Three leading AI models – GPT-5.2, Claude Sonnet 4 and Gemini 3 Flash – were placed in a tournament of 21 simulated nuclear crisis scenarios. Across 329 turns of play, the models generated approximately 780,000 words of structured reasoning – more than the combined length of War and Peace and The Iliad.
All 21 crisis games featured nuclear signaling by at least one side, and 95% involved mutual nuclear signaling. However, while models readily threatened nuclear action, crossing the tactical nuclear threshold was less common, and ‘strategic’ full-scale nuclear war was rare.
Rather than focusing on outcomes alone, the study made AI decision-making processes visible. Each turn followed a three-phase architecture: reflection (situational assessment), forecasting (predicting the opponent’s move), and decision (public signal and private action). This innovative “reflection–forecast–decision” structure enabled researchers to analyse the AI’s deception, credibility management, prediction accuracy and self-awareness in detail.
Describing the results as “sobering”, Professor Payne said the study offers a rare insight into emerging forms of “machine psychology” under nuclear crisis conditions.
For all three models, one striking pattern stood out: none of the models ever chose accommodation or surrender. Nuclear threats also rarely produced compliance; more often, crossing nuclear thresholds provoked counter-escalation rather than retreat. The models tended to treat nuclear weapons as tools of compellence rather than purely as instruments of deterrence.
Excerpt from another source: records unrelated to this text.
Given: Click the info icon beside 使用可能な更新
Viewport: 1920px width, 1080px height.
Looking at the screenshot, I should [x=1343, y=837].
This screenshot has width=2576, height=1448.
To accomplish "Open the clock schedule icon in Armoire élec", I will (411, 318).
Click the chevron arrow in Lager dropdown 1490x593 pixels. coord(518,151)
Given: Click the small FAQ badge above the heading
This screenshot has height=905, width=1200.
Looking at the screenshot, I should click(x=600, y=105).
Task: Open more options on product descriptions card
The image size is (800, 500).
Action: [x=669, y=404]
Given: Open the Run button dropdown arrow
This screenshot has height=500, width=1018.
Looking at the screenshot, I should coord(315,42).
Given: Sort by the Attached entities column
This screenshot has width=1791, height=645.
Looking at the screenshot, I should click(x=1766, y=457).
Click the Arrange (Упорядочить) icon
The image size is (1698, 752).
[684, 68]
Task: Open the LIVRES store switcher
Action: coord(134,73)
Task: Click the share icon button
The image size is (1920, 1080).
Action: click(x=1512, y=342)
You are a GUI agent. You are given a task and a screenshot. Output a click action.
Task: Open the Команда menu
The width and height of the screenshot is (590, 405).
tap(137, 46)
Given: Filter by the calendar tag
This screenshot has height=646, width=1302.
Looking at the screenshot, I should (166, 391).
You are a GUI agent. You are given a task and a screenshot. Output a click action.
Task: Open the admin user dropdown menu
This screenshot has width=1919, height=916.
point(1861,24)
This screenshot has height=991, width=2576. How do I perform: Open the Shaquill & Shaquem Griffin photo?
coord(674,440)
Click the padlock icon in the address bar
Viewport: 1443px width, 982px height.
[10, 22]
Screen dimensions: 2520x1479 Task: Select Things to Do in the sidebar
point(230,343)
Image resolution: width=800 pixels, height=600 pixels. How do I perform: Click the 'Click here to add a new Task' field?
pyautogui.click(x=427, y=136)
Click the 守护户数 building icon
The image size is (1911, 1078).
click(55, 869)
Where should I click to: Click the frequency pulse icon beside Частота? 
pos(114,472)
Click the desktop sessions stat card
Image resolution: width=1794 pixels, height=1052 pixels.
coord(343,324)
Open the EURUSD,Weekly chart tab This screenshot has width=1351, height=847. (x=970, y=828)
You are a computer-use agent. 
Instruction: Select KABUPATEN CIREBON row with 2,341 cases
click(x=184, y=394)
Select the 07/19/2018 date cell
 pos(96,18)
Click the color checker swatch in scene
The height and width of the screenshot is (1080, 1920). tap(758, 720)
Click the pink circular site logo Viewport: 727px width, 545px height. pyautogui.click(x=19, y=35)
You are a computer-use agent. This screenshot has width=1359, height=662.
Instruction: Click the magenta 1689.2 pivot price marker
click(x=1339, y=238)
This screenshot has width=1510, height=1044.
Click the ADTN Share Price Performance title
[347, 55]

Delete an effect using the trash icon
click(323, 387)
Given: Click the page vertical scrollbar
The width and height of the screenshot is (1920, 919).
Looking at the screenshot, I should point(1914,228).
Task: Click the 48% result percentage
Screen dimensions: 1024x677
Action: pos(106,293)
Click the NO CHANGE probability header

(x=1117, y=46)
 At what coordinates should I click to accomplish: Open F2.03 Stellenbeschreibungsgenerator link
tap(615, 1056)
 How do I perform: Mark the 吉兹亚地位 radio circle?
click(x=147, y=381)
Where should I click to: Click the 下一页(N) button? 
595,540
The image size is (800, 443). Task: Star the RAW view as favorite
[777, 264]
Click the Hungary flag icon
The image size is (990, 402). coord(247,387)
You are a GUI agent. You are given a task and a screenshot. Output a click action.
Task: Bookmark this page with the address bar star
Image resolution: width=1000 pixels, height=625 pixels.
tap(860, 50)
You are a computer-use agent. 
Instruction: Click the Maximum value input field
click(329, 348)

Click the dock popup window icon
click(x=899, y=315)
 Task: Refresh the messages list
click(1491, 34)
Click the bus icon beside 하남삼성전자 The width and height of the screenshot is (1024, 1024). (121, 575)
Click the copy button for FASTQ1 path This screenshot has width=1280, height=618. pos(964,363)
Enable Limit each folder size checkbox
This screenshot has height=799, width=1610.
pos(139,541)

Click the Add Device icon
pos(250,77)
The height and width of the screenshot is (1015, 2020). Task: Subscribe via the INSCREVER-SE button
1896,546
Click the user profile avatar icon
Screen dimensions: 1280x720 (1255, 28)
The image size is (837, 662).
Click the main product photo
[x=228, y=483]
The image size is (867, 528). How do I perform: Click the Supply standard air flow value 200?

The study challenges simple assumptions that AI systems will naturally default to cooperative or “safe” outcomes. It also challenges structural theories that emphasise material power alone: in simulations, willingness to escalate often mattered more than raw capability.

The power of deadlines
One of the most policy-relevant findings concerns temporal framing, or ‘the deadline effect.’
In open-ended scenarios, GPT-5.2 appeared relatively restrained. Yet when explicit deadlines were introduced – creating a “now-or-never” dynamic – the model escalated sharply and, in some cases, climbed to the highest nuclear thresholds.
This suggests that evaluating model behaviour in a single scenario may be insufficient. A model that appeared comparatively cautious under one framing became markedly more aggressive under another.
Understanding how frontier models do and do not imitate human strategic logic is essential preparation for a world in which AI increasingly shapes strategic outcomes.
Professor Kenneth Payne, Professor of Strategy, Defence Studies Department
The study, AI Arms and Influence: Frontier Models Exhibit Sophisticated Reasoning in Simulated Nuclear Crises, is available on arXiv.